A man of many talents
Kay Bojesen was constantly rethinking his works. He broke with the norms of the time and was a pioneer within the field of classical Danish designs. Kay Bojesen innovated shapes, materials and functions, bringing more than 2000 different designs to life throughout his industrious working life. Besides the silver and steel, Kay Bojesen also mastered materials such as bamboo, melamine, porcelain, tin, glass and wood of course.
Already in the 1920’s, Kay Bojesen created his first wooden toy. After this he gained ground on the toy market with his popular cars, trains and none the least his animals – including horses and dogs, as well as more exotic animals such as hippos, zebras and elephants. One of the most famous of his animals, the monkey, which was created in 1951, has since become a popular design icon worldwide. It was first designed because Kay Bojesen was asked to make a coat rack for an exhibition with children’s furniture. The monkey’s long arms brought the hook down to children’s height, and the short legs made space for a hat and a scarf.
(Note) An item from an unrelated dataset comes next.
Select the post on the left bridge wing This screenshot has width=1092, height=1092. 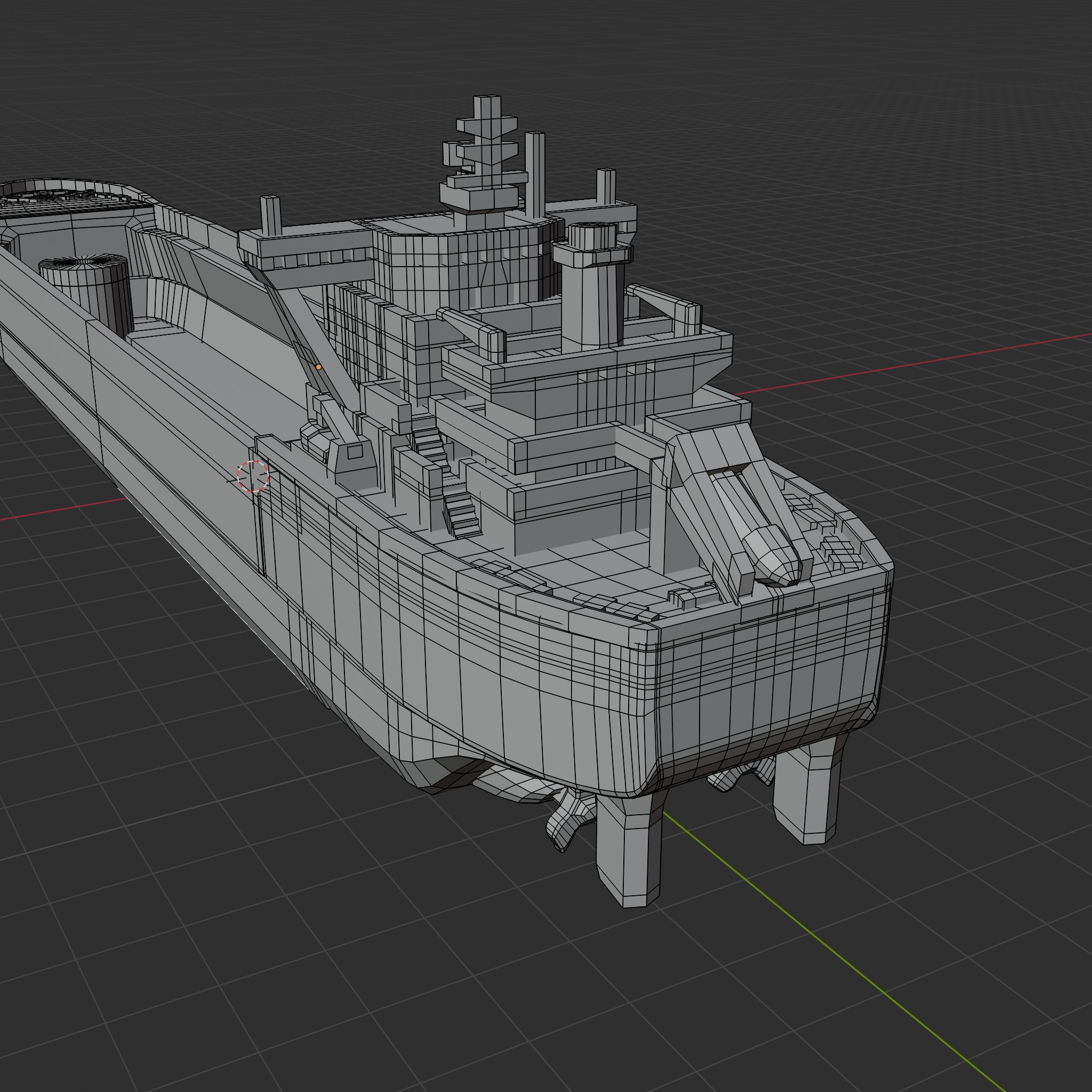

In the last years of his life, Kay Bojesen was to be found in the backroom of his boutique and workshop at Bredgade 47 in Copenhagen. Often dressed in a white smock and accompanied by his wife, Erna, at the cash register serving the many customers. Countless Kay Bojesen works were sold to both adults and children. When stepping into the shop, it felt like arriving into a whole other world with exclusive silverware and cutlery, monkeys, rocking horses, toys and wooden royal guards, cane prams and Finn Juhl’s bowls in teak wood, created by Magne Monsen woodcarving workshop on the opposite side of the street.
A family business
Kay Bojesen’s youngest grandchild, Sus Bojesen Rosenqvist, has since she was young had a natural interest in her grandfather’s craftsmanship and designs. As a young girl, Sus worked in her grandfather’s shop and later helped her father, Otto Bojesen, with the quality control of Kay Bojesen’s wooden animals and steelware. After the Grand Prix cutlery was taken off the market in 2009, Sus Bojesen Rosenqvist decided to return to Kay Bojesen’s universe, after having tried her own hands as a silversmith and with an education and career in photography behind her. In 2011 Sus founded the company Kay Bojesen ApS and relaunched her grandfather’s silverware and the iconic Grand Prix cutlery in matte and polished steel.